Roman Rubinshteyn

No. 7 – Grodno-93
- Position: Shooting guard / point guard
- League: Belarusian Premier League

Personal information
- Born: May 22, 1996 (age 30) Minsk, Belarus
- Listed height: 1.95 m (6 ft 5 in)
- Listed weight: 82 kg (181 lb)

Career information
- NBA draft: 2018: undrafted
- Playing career: 2012–present

Career history
- 2012–2016: Tsmoki-Minsk
- 2012–2016: →Tsmoki-Minsk II
- 2016–2017: Zlatorog Laško
- 2017–2018: Tsmoki-Minsk
- 2018–2019: Legia Warszawa
- 2019: Hapoel Be'er Sheva
- 2019–2020: Hapoel Hevel Modi'in
- 2020–2022: Maccabi Haifa
- 2022–2026: BC Minsk
- 2026–present: BK Grodno-93

Career highlights
- Belarusian League champion (2018); Belarusian Cup winner (2018);

= Roman Rubinshteyn =

Belarusian-Israeli basketball player

Roman Rubinshteyn (רומן רובינשטיין; born August 22, 1996) is a Belarusian-Israeli professional basketball player for BK Grodno-93 of the Belarusian Premier League. Standing at , he plays at the shooting guard and point guard positions.

==Early life==
Rubinshteyn was born in Minsk, Belarus. He played for Tsmoki-Minsk youth team.

==Professional career==
In 2012, Rubinshteyn started his professional career with Tsmoki-Minsk II, the reserve team of Tsmoki-Minsk.

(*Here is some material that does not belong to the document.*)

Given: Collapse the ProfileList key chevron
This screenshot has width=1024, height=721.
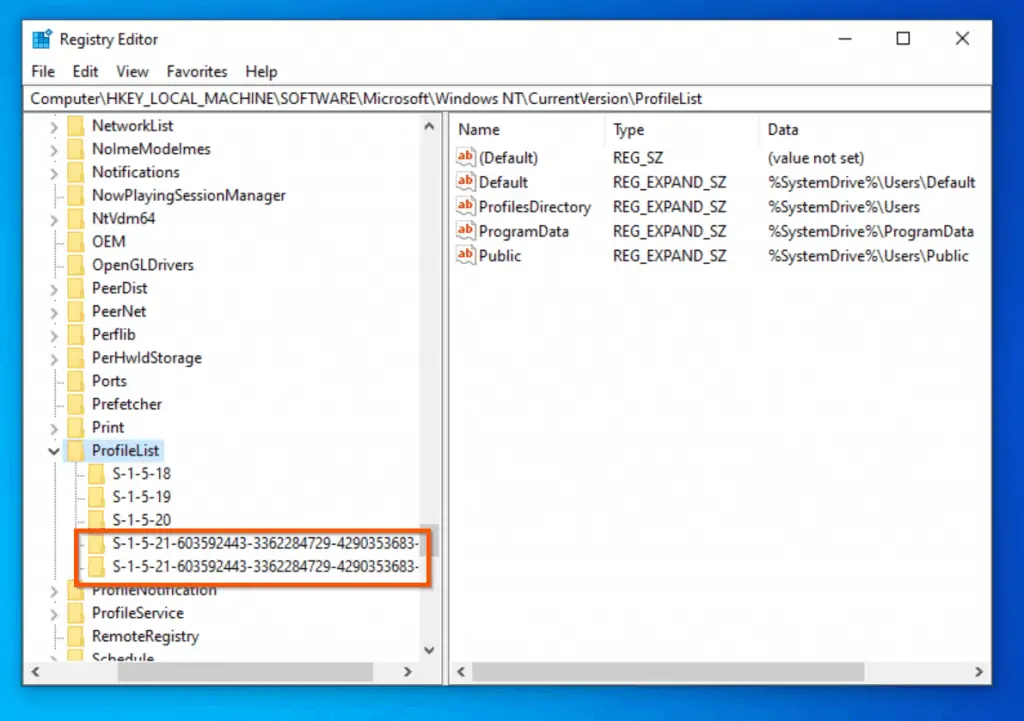Looking at the screenshot, I should [x=53, y=450].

On August 30, 2016, Rubinshteyn signed with Zlatorog Laško of the Slovenian Premier A. Rubinshteyn helped Zlatorog reach the 2017 Slovenian League playoffs as the third seed, but they eventually lost to Rogaška in the Semifinals.

In July 2017, Rubinshteyn returned to Tsmoki-Minsk for the 2017–18 season. On December 16, 2017, Rubinshteyn recorded a career-high 29 points, shooting 19-for-20 from the free throw line, along with six rebounds and four assists in a 94–99 loss to Borisfen Mogilev. In 46 games played during the 2017–18 season, he averaged 11.3 points, 3.5 rebounds and 3 assists and 1.6 steals per game. Rubinshteyn won the 2018 Belarusian League and the 2018 Belarusian Cup titles with Tsmoki-Minsk.

On July 30, 2018, Rubinshteyn signed a one-year deal with Legia Warszawa of the Polish Basketball League. However, on February 15, 2019, Rubinshteyn parted ways with Legia to join Hapoel Be'er Sheva of the Israeli Premier League. On July 1, 2019, he parted ways with Be'er Sheva.

On August 22, 2019, Rubinshteyn signed with Hapoel Hevel Modi'in of the Israeli National League for the 2019–20 season.

On January 24, 2021, Rubinshteyn signed with Maccabi Haifa of the Israeli Basketball Premier League for the 2020–21 season.

==National team career==
Rubinshteyn is a member of the Belarus national basketball team. He was also a member of the Under-16, Under-18 and Under-20 Belarus national teams.

In July 2015, Rubinshteyn participated in the 2015 FIBA Europe Under-20 Championship Division B, where he averaged 12.4 points, 4.1 rebounds and 4.4 assists, leading the U-20 Belarusian team to the fifth place.

==Personal life==
Rubinshteyn also holds an Israeli passport.